By now most people have realised that we are not talking of venerable ships but something most of us had never heard of a couple of years ago.
This idea has now become fundamental to the fate of our politics, economics and society for this decade.
The corporate media are softening us up with the idea that the second round of Quantitative Easing (QE2) is imminent.
Indeed, when the US Federal Reserve meets next week, they are expected to launch QE2. We can think of it as money printing (though technically it involves a lot more than that).
The numbers being talked about at $500 billion (on the low side) to $1 trillion.
We need to re-read those numbers again.
Question: Since when is half a trillion a ‘low figure’…… ?
Answer: when the financial world has gone crazy, where black is white and profit = loss
The world’s most powerful finance talking heads – Bernanke, Trichet (and to let us feel the UK is still very important, let’s add hapless Mervyn King) – are out of their depth.
Only this spring were they chirping that we needed to exit from QE1.
So why are they saying we need QE2 then?
Answer: because all those billions and trillions have not worked in getting the engine to power forward. All it did was prevent the engine stalling.
What it also did was put those billions upon billions in the hands of the guilty bankers who should have lost their shirts (and yachts, penthouses and pensions) are now making us lose our shirts.
Money has to go somewhere for bankers & traders to make money.
Which is why when we hear that ‘things are bad’, the stock markets are roaring.
Since the low of 666 (yes the US S&P 500 touched this infamous number of the devil…. you couldn’t make this up) in March 2009 and the G20 summit in London, the US stock market has leaped to close to 1200.
Of course bankers & traders are paying themselves bonuses – they have made stupendous amounts of money on equities (and bonds).
What they did not do, and have no intention of doing, is to lend to small businesses who actually employ more people that large businesses (who can much more easily relocate abroad for cheap labour anyway).
So, as they say in America, it’s heaven on Wall Street but hell on Main Street.
Now, if QE1 didn’t kick start the economy enough to get people back to work, why should QE2 work?
Very few people are asking this question.
Because they know it will not work either. At least in its official purpose.
What it is really meant to do is to help devalue the US dollar (so that it can export its way out of trouble) and more importantly it will lead to inflation.
When you have inflation, the value of debt you owe goes down in real terms.
The US has unimaginable amounts of debt (they owe the Chinese and Japanese $2 trillion alone) so you see why they want to do this.
And so, you will have QE3 perhaps this time in 2011 and QE4 maybe in 2012.
The Japanese have been doing this on and off for the last decade so this is not totally unprecedented though it is on a global scale.
The catch is that the bankers and traders are insisting that government debt be slashed in Europe to pay for the rise in private debt held by the same bankers and traders.
The ideological and intellectual problem is that we are all going to have learn about the new economy of Quantitative Easing.
It’s like playing football on pitch which keeps shifting and changing and the goal posts move too . It is no longer predictable so we won’t know whether Mervyn King’s curling Beckamesque freekick flies into the top corner, or ends up in the stands.
The ultimate solution is of course to apply shock therapy on the financial markets (just as they did to Latin America in the 80s, Russia in the 90s and Asia in the late 90s).

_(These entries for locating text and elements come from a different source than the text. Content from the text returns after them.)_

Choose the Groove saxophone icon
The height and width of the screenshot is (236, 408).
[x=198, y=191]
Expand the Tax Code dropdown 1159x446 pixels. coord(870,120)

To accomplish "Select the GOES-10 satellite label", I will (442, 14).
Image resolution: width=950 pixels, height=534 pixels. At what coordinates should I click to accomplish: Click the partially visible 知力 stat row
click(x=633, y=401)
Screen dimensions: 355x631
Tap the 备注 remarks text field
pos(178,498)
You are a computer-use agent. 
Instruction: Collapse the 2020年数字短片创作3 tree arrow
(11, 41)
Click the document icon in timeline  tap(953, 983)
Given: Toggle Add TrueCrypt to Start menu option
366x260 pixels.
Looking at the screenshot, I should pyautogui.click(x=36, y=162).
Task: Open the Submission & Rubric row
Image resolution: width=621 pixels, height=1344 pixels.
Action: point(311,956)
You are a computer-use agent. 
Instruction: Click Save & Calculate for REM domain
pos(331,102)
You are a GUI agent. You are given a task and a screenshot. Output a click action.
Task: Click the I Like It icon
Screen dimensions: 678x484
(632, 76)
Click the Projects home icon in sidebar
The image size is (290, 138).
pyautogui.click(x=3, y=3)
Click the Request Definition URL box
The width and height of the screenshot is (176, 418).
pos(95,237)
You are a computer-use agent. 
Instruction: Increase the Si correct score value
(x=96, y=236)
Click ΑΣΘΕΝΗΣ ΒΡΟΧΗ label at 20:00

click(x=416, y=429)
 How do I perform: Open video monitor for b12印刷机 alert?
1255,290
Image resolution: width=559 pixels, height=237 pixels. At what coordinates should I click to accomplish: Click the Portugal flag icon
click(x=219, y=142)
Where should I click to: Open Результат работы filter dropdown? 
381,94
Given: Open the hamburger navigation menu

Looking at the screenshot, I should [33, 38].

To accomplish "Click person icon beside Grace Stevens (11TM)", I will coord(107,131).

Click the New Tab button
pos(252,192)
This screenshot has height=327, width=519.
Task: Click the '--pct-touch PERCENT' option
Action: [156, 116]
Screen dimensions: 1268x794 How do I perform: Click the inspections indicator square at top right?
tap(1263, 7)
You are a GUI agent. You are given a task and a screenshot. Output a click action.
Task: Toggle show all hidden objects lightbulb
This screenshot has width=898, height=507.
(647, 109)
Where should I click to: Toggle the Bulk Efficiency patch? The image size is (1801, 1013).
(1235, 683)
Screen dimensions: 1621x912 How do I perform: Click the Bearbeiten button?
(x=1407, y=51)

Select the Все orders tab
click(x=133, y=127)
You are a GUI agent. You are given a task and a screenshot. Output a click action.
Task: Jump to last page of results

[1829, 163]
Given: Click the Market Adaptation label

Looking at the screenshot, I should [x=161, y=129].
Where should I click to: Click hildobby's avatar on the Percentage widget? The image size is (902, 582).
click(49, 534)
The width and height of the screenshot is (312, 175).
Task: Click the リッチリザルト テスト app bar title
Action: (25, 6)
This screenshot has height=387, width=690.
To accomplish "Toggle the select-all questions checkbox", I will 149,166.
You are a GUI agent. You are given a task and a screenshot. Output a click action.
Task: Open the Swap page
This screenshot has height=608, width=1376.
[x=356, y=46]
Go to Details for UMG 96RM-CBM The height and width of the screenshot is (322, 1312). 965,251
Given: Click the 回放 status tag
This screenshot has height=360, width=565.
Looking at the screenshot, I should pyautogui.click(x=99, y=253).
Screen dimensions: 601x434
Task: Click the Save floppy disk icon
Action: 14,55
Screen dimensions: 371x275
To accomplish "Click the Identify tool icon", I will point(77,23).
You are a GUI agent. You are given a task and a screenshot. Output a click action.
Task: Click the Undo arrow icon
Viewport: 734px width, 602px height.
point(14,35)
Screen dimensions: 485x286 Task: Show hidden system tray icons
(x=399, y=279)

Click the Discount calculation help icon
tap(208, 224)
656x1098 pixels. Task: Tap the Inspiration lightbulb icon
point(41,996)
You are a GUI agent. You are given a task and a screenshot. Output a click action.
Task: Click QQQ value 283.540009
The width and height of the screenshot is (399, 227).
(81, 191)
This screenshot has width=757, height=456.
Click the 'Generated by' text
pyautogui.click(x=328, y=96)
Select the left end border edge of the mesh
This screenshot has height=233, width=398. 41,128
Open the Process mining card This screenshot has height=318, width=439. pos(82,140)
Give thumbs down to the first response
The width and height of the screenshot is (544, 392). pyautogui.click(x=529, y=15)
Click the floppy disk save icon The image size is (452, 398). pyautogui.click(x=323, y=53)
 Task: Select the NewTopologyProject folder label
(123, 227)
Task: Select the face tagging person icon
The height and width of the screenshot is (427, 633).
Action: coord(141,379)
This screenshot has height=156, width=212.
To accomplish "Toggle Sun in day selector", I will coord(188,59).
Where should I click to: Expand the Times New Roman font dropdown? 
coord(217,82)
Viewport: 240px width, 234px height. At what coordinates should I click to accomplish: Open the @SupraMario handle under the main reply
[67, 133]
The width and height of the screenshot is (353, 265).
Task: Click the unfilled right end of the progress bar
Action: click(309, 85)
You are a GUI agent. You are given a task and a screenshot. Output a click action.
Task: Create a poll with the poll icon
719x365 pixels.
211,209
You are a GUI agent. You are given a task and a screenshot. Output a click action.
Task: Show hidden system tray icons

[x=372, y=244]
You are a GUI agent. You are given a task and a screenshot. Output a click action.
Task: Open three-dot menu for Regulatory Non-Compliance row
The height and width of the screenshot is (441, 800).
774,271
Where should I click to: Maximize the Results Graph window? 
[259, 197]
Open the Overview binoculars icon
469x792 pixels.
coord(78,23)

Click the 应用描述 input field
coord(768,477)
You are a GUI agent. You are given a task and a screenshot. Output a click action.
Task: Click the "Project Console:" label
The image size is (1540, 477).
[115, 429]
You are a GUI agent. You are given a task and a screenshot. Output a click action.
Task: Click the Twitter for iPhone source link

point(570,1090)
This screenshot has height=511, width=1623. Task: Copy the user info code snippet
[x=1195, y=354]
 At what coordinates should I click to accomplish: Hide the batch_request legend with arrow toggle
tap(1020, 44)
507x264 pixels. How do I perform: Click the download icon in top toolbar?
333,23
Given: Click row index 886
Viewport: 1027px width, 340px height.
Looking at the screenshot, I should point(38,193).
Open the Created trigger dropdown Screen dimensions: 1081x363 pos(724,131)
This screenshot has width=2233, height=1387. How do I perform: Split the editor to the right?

And invest in the real economy and save state funding and therefore jobs and our social and economic infrastructure.
Instead of $10 trillion worth of daily currency trading by 2020, we should impose capital controls which we had up to the 1980s.
But the meek, mild and mutilated political class have no such ambition.
Which means radical political movements have to accept that this upside-down economic scenario of QE3 and 4 and fiscal slaughter is the order of the day and we have to really understand all its implications (including the shift of power to China etc).
We cannot just call for a return to 2005 public spending levels and add a couple of cycle lanes to make us look green.
It has to be a lot more fundamental, robust and visionary that that.